Through the recent recession, according to government figures it was the sector that reduced its output the least and has returned to pre-recession output levels the fastest. Since this time, there has been a dam burst in investment towards factory expansion and building services as confidence has grown.
The amount of expansion work being done across the UK’s factories in the food industry has increased significantly over the last 18 months. Compared to how the food and drink manufacturing industry was functioning pre-recession, its needs have now altered drastically.
To meet the demand for an emerging ready-meal seeking audience pre 2008, new factories were built regularly with production and output at an all-time high. Manufacturers required more space and advanced machinery to meet a rapidly snowballing need for packaged meals.
The industry appears to have now reached the capacity necessary for this significant increase in demand for prepared food.
Although the industry has been steadily recovering since 2008, it was not until mid-2013 that the sector saw a substantial increase in capital investment and growth – creating a ‘dam burst’ type effect. Manufacturers are again looking to invest to improve processes and outcomes in factories and be best in their industry. In particular within their existing manufacturing estate.
A crucial part of this development needs to be that production is maintained throughout the transition process. It is key to the food and drink manufacturing industry that output remains at peak levels throughout any building work.
If you take what is happening in the Midlands for example – an area where Clegg Food Projects serves a large client base – manufacturers are looking to invest in their already established sites. A pattern which is being replicated across the UK.
The demand for the extension and improvement of units has recently outstripped supply. This type of work creates more jobs and is a great opportunity for the food and drink sector to develop.
The future is unclear but looking forward to 2015 the peak in demand for capital investment has eased off and appears to be plateauing. Manufacturing is an important industry for the Midlands and I think the market will only continue to demand these types of services and investment going into 2015.
Clegg Food Projects provides design, engineering and construction expertise on creating processing and distribution facilities for the UK food and drink industry. It has more than 30 years’ of experience and has delivered £500 million worth of projects in the field.
Providing everything from new methodologies and manufacturing processes through to complete turnkey solutions – using its specialist team and extensive expertise .
“Tips for Food and Drink Industry Infrastructure Capital Investment”
1. Focus on products and processes first
It’s pretty obvious but as the food and drink products manufactured are the basis for the business then these need to be what the customer wants, any changes to the facilities need to reflect this. Start from the product then consider the process and finally design the structure and services to meet the needs of these.
2. Treat the building services and structure with equal importance as the process
Once the product and process design are right, whilst it may be the latter part of developing the project, give an equal amount of effort to the building and services, not just a last minute review. If possible re-visit the process to see if small changes that have no adverse impact could have a significant effect and benefit to the building.

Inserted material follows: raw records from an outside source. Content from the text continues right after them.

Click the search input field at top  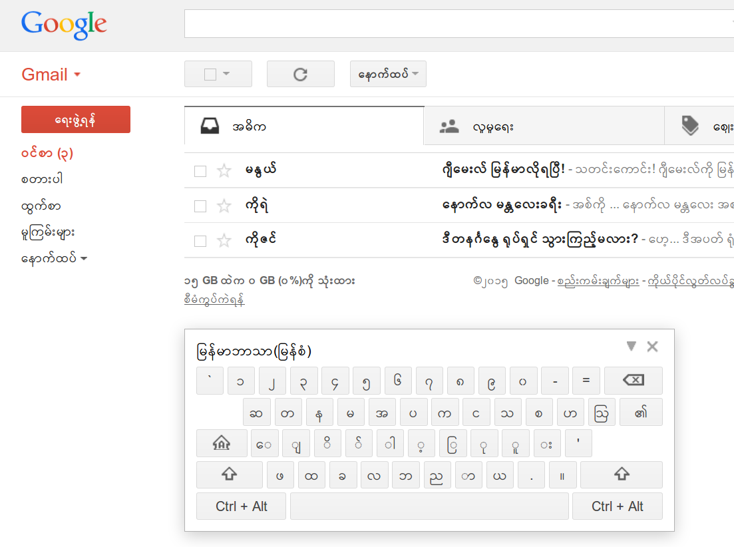click(459, 23)
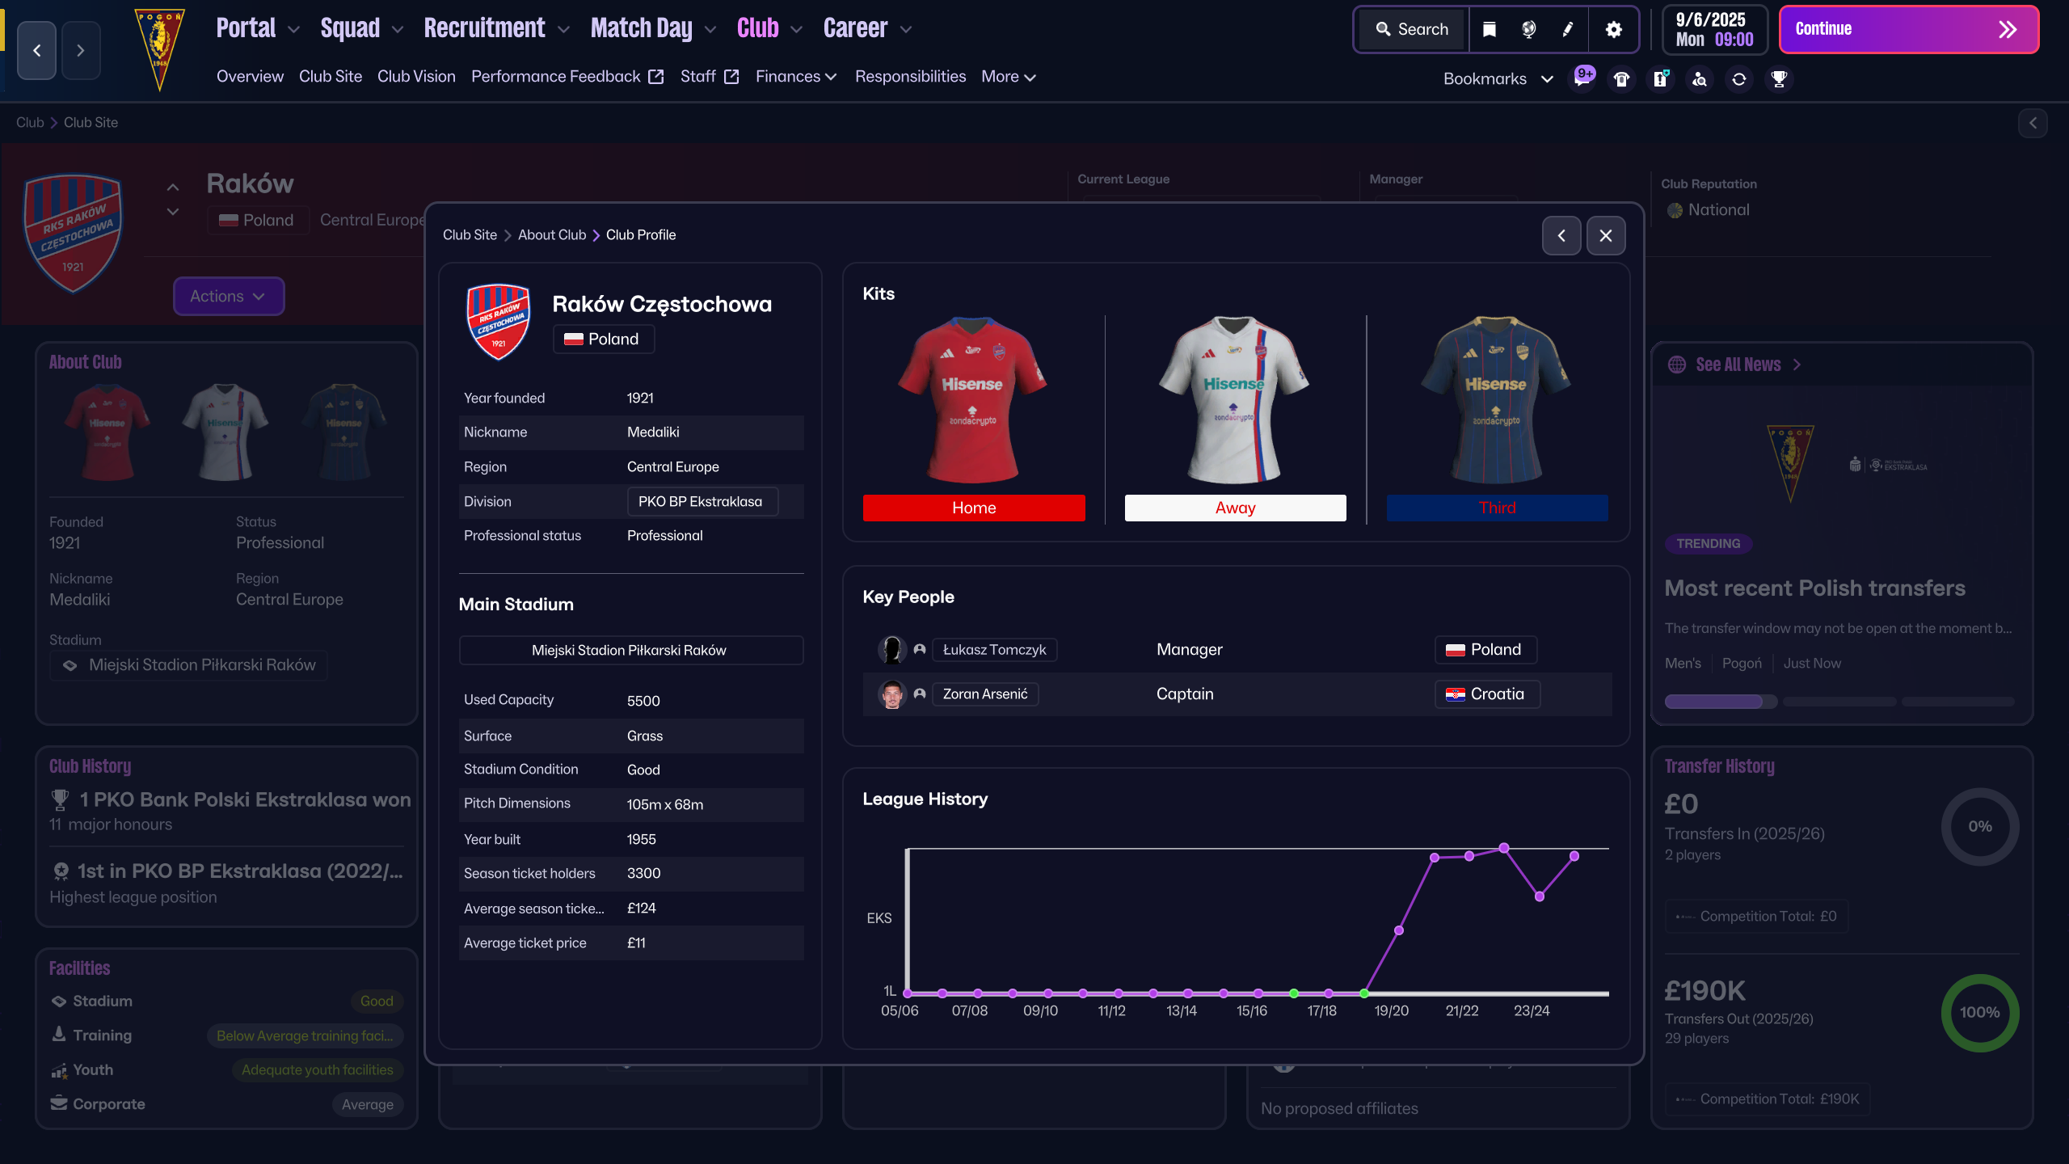Open messages inbox with 9+ badge
2069x1164 pixels.
tap(1582, 78)

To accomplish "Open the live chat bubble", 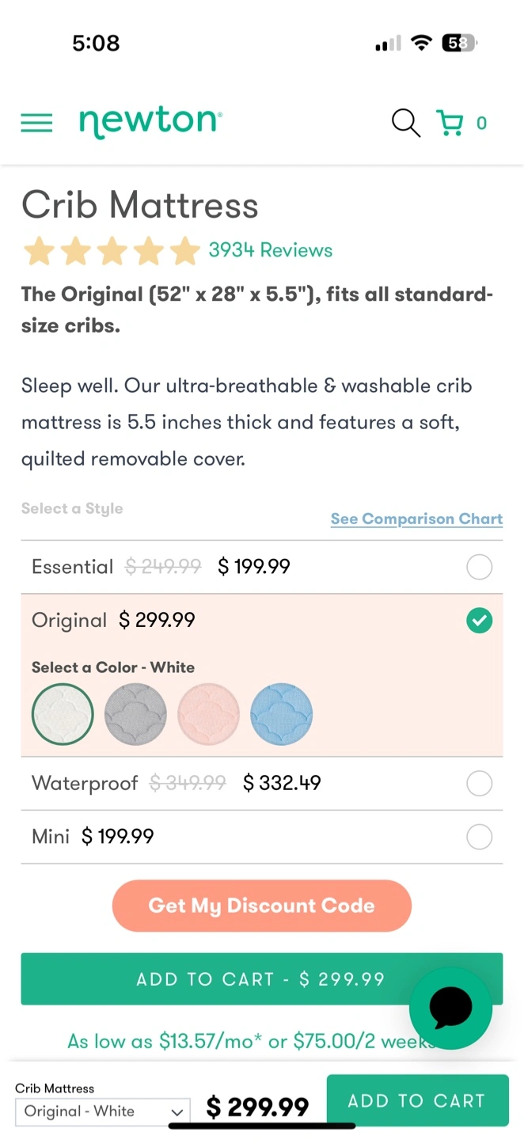I will [x=450, y=1007].
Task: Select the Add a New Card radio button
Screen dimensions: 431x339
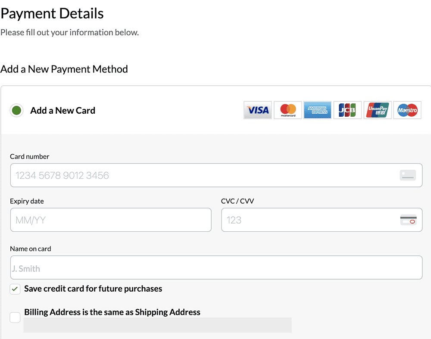Action: tap(16, 110)
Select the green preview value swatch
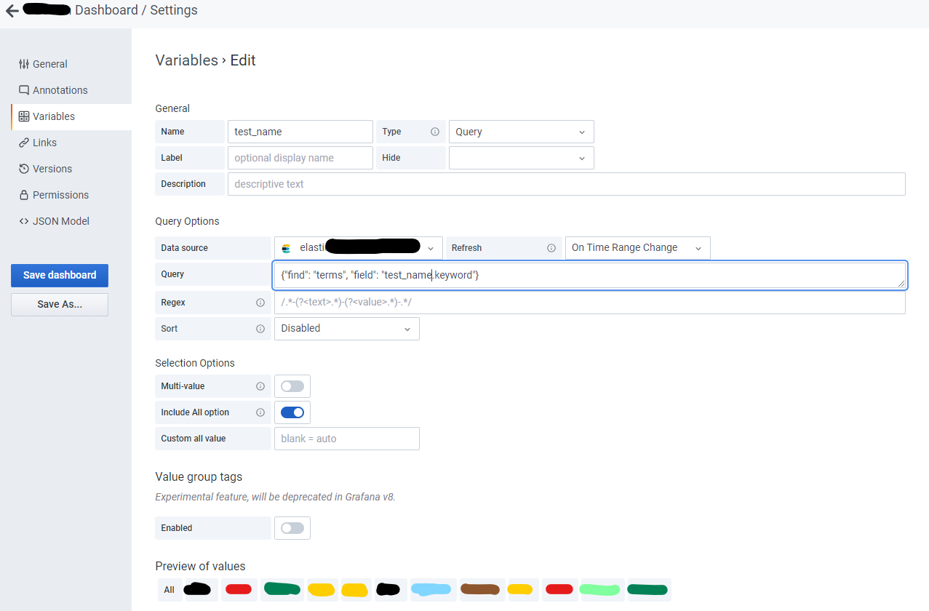This screenshot has width=929, height=611. (x=282, y=589)
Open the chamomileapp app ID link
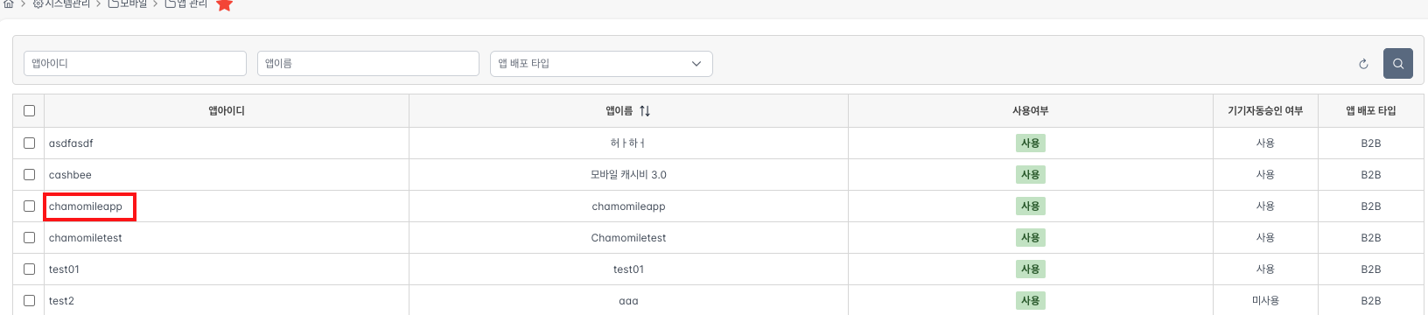The image size is (1428, 315). coord(86,207)
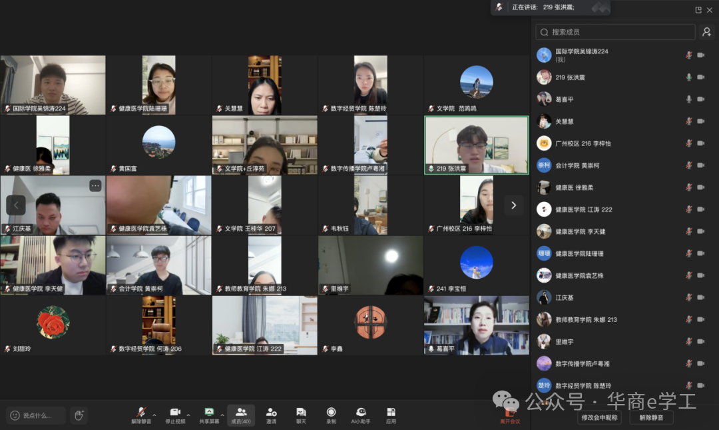Expand audio options arrow next to 解除静音
Viewport: 719px width, 430px height.
click(154, 413)
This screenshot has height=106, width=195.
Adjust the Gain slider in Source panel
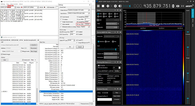pyautogui.click(x=116, y=49)
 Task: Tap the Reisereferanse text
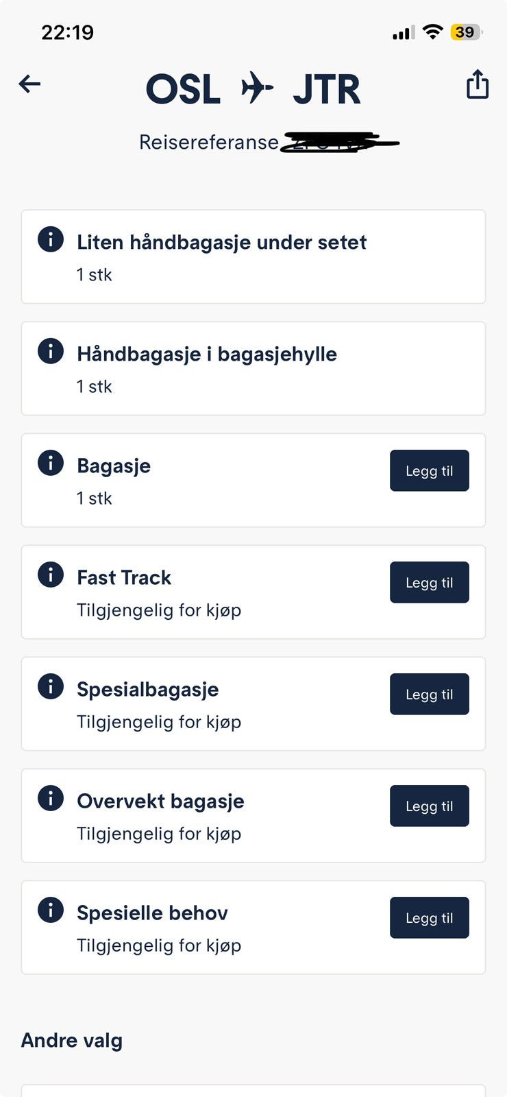click(x=208, y=143)
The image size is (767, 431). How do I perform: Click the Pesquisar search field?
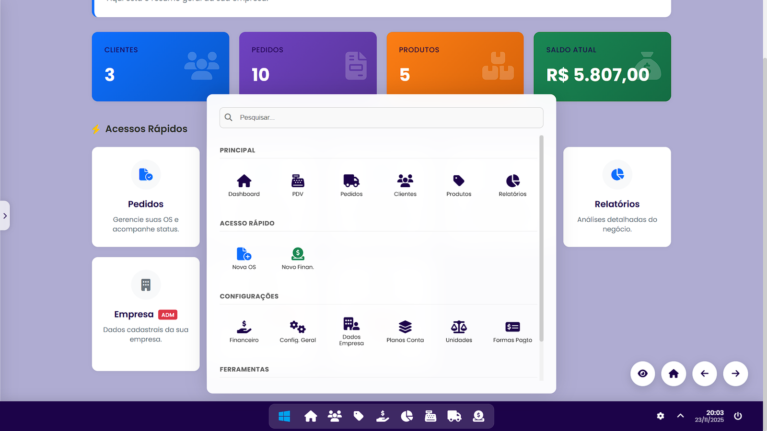382,118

3. Work with specialists with a proven track record
Whether it’s a multi-million pound new food facility, or you are looking to improve your existing manufacturing processes, it is important to involve a team of specialists who can help come up with the best solutions for your project.
It is always beneficial to get the technical know-how and engage with a third party, their experience of similar challenges you face can be invaluable.
4. Involve design and construction partners early and extract their practical knowledge
Partner with specialist construction companies at the very beginning of a project, ideally at the ideas stage when a new food or drink product is being developed.
By getting involved right at the start, the process runs so much more smoothly and you will have that continuity to discuss everything from feasibility – right through to design, planning and completion.
5. Create an open and collaborative working relationship
It is important to build up strong working relationships in the industry. We have worked on several projects doing repeat business.
We find that by building up a working relationship, we understand client products and processes and how they work, they in turn benefit from our ability to ask the pertinent questions. You can build a better trust with partners and achieve better results.
6. Accept that change of product or process will impact on capital projects, acknowledge and communicate the change to your delivery partners quickly
At the core of all projects are the products for your customers whose expectations are constantly changing. Acknowledge and accept the impact this may have on your plans and discuss them with the team straight away.
An early response and change can prevent costly project or operating impacts later. If the method is right, and the equipment is right, then your business will thrive.